In a day we pass from the northern lights
to doomsday dawns. Crowds crush to work at eight,
and walk with less cohesion than the mist;
the sky, without malice, is acid, Christmas lights
are needed to reveal the Thames. God sees—
wash me as white as the sole I ate last night,
acre of whiteness, back of Folkestone sand,
cooked and skinned and white—the heart appeased.
Soles live in depth, see not, spend not … eat;
their souls are camouflaged to die in dishes,
flat on their backs, the posture of forgiveness—
squinch-eyes, bubbles of bloodshot worldliness,
unable ever to turn the other cheek—
at sea, they bite like fleas whatever we toss.
They splashed red on the Jews about to be killed,
then ploughed them back and forth in captured tanks;
the wood was stacked, the chainsaw went on buzzing.
In the best of worlds, the jailors follow the jailed.

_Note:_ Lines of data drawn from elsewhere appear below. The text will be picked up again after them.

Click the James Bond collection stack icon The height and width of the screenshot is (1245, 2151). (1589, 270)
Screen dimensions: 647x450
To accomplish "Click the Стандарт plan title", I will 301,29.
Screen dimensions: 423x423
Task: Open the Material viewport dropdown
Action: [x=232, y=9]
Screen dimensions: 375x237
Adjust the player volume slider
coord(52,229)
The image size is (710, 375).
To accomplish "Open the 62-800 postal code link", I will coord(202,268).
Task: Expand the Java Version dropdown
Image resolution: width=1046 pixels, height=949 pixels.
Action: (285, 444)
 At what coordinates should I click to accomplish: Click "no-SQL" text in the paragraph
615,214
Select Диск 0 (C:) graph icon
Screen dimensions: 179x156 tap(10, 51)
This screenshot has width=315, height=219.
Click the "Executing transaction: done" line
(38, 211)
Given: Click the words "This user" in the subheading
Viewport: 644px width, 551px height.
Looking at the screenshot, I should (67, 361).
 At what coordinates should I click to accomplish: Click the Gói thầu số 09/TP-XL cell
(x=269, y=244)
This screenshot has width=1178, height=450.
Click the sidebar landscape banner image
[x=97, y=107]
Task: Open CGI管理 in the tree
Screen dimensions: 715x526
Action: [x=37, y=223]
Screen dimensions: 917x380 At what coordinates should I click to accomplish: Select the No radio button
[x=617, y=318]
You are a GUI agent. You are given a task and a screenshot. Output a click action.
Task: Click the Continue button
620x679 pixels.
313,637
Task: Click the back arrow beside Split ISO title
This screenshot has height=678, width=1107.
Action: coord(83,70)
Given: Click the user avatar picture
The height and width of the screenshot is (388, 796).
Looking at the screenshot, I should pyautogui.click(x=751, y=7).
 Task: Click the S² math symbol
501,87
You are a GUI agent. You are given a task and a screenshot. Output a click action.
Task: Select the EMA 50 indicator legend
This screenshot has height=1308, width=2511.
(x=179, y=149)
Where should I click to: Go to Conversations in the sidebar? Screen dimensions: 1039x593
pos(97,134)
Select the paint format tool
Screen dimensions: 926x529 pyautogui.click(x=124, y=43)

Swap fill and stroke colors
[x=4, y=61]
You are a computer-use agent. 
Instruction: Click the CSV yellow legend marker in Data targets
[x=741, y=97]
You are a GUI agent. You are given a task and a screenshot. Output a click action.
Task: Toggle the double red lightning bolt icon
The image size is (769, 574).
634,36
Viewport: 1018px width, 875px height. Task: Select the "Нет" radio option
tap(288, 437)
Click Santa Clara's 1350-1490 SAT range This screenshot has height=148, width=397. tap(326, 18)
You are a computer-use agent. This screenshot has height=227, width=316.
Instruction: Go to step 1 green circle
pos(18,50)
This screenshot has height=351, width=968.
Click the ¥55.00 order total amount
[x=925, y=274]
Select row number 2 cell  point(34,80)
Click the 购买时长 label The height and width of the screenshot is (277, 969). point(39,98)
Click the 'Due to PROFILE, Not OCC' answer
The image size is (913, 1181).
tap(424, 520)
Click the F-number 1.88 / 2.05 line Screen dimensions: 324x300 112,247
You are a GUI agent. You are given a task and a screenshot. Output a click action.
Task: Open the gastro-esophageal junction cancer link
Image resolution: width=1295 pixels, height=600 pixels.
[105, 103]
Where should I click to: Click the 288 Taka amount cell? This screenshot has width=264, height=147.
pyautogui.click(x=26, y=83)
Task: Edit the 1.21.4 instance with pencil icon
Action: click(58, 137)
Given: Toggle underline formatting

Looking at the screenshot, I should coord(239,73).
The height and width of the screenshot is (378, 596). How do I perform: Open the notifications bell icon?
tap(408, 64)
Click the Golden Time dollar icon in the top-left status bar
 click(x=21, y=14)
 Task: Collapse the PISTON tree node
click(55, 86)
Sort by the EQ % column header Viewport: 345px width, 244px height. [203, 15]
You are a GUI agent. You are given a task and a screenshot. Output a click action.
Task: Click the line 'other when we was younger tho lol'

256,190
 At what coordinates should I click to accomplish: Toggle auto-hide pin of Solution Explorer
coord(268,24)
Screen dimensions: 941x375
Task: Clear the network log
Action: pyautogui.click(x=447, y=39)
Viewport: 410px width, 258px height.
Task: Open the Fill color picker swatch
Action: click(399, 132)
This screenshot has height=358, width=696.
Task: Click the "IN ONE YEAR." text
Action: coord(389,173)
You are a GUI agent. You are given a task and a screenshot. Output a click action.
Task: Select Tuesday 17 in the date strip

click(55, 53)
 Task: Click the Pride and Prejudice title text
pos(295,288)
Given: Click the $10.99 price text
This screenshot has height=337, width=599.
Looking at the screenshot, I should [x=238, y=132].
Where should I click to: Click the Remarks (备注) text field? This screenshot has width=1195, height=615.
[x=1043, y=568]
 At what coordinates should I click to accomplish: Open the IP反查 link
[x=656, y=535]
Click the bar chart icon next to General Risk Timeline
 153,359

In some final bog, the mastodon,
curled tusks raised like trumpets to the sky,
sunk to their hips and armpits in red mud,
splashed red for irreversible liquidation—
the heavens were very short of hearing then.
The price of freedom is displacing facts:
gnashed tusk, bulk-bruised bulk and a red splash.
Good narrative is cutting down description;
nature sacrifices heightening
for the inevitable closing line.
Is it honorable for a Jew to die as a Jew?
Even the German officials encouraged Freud
to go to Paris where at least he was known;
but what does it matter to have a following,
if no one, not even the concierge, says good day?
He took a house in London’s amused humdrum
to prove that Moses must have been Egyptian—
“What is more monstrous than outliving your body?”
What do we care for the great man of culture—
Freud’s relations were liquidated at Belsen,
Moses Cohn who had nothing to offer culture
was liquidated at Belsen. Must we die,
living in places we have learned to live in,
completing the only work we’re trained to do?
On this blank page no worse, not yet defiled
by my inspiration running black in type,
I see your sepia donkey laugh at me,
Harriet’s doodle, me in effigy,
my passport photo to America
that enflames the soul and irritates the eye—
M. de Maupassant va s’animaliser.
Gloomier exiles brought their causes here,
and children crying up and down the stairs;
Freud found his statue, older Jewish prophets
bit in until their teeth had turned to chalk,
found names in London and their last persona,
a body cast up lifeless on this shore.…
Family, my family, why are we so far?